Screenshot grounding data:
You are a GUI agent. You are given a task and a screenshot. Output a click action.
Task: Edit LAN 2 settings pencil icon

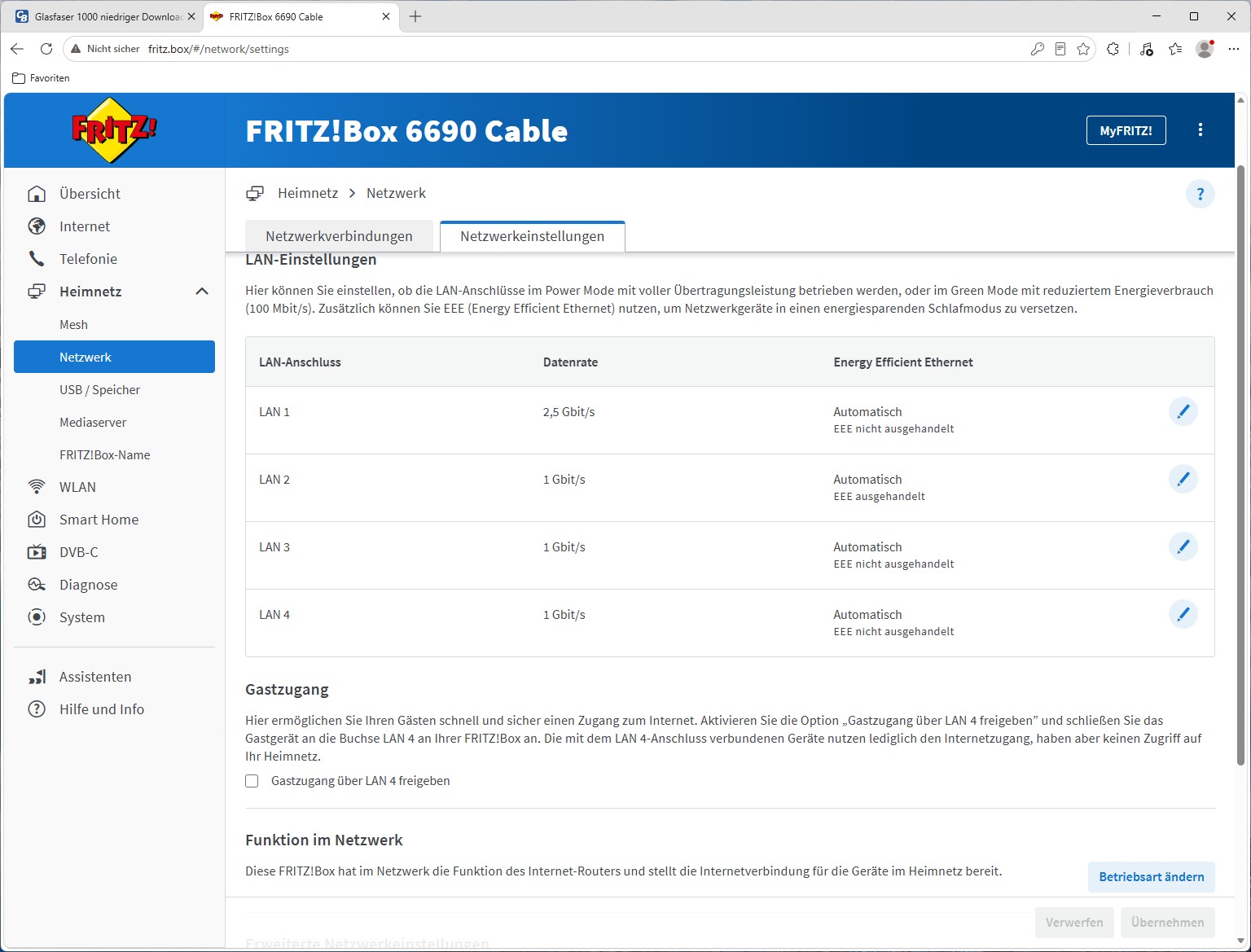(x=1183, y=479)
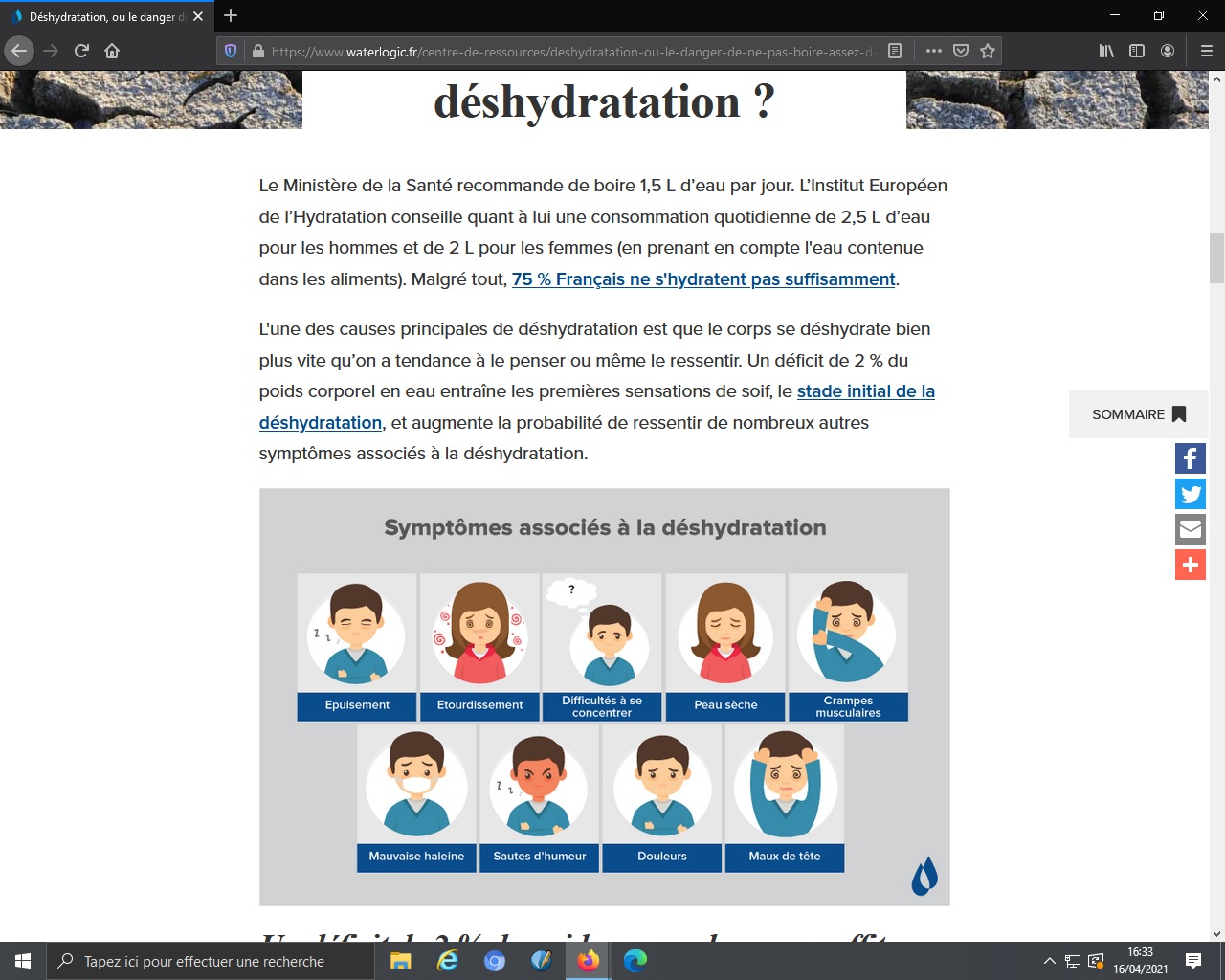Share the article on Twitter
Viewport: 1225px width, 980px height.
coord(1190,494)
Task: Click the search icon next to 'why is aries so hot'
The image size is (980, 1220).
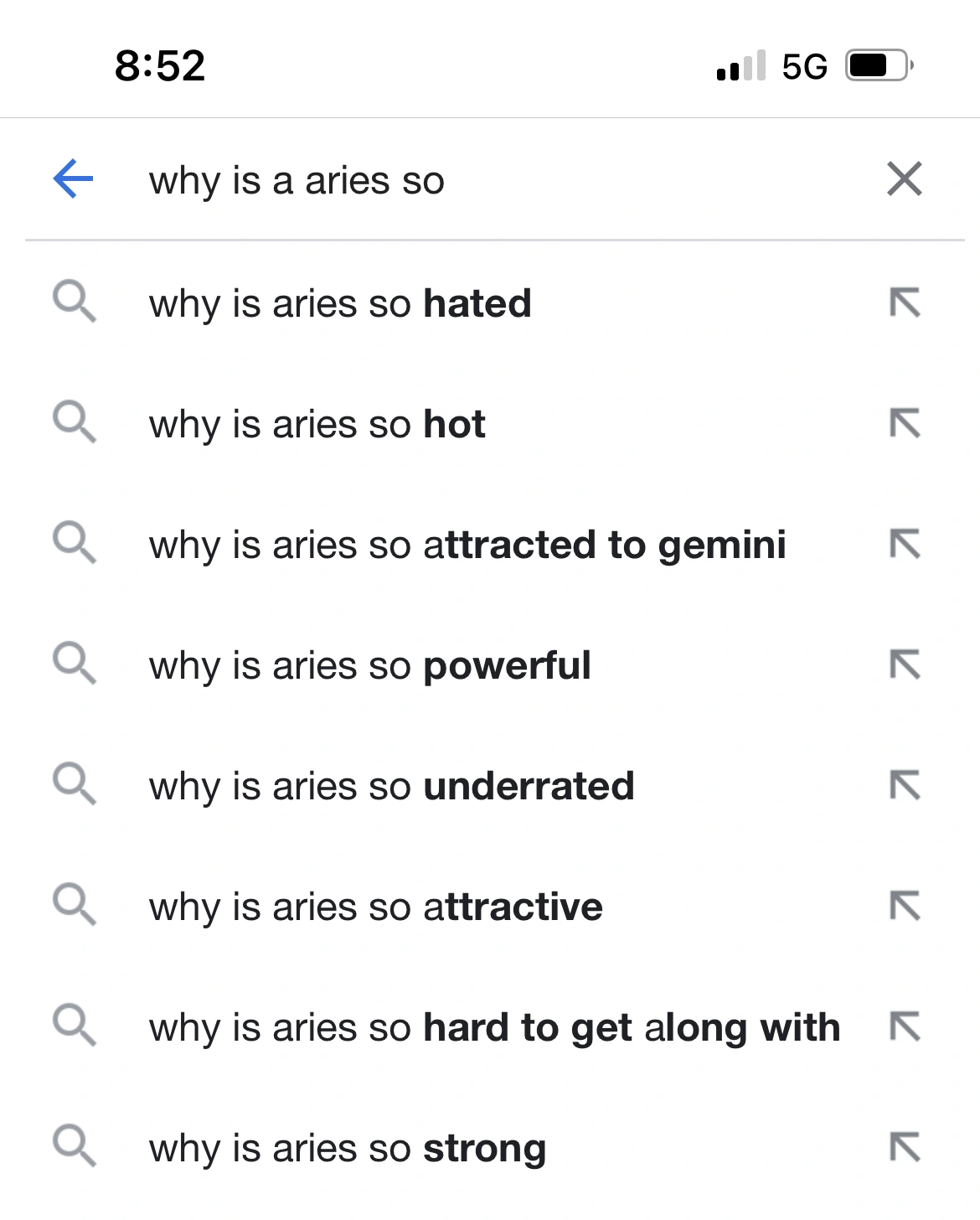Action: (x=74, y=424)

= Exercise directions =
Retype every record above word for word, leaving out any pictures.

= Result =
You are a GUI agent. You are given a task and a screenshot. Output a click action.
Task: Edit LAN 2 settings pencil icon

(x=1183, y=479)
Share the article on Twitter
Viewport: 1225px width, 980px height.
coord(1190,494)
Task: Click the search icon next to 'why is aries so hot'
The image size is (980, 1220).
Action: (x=74, y=424)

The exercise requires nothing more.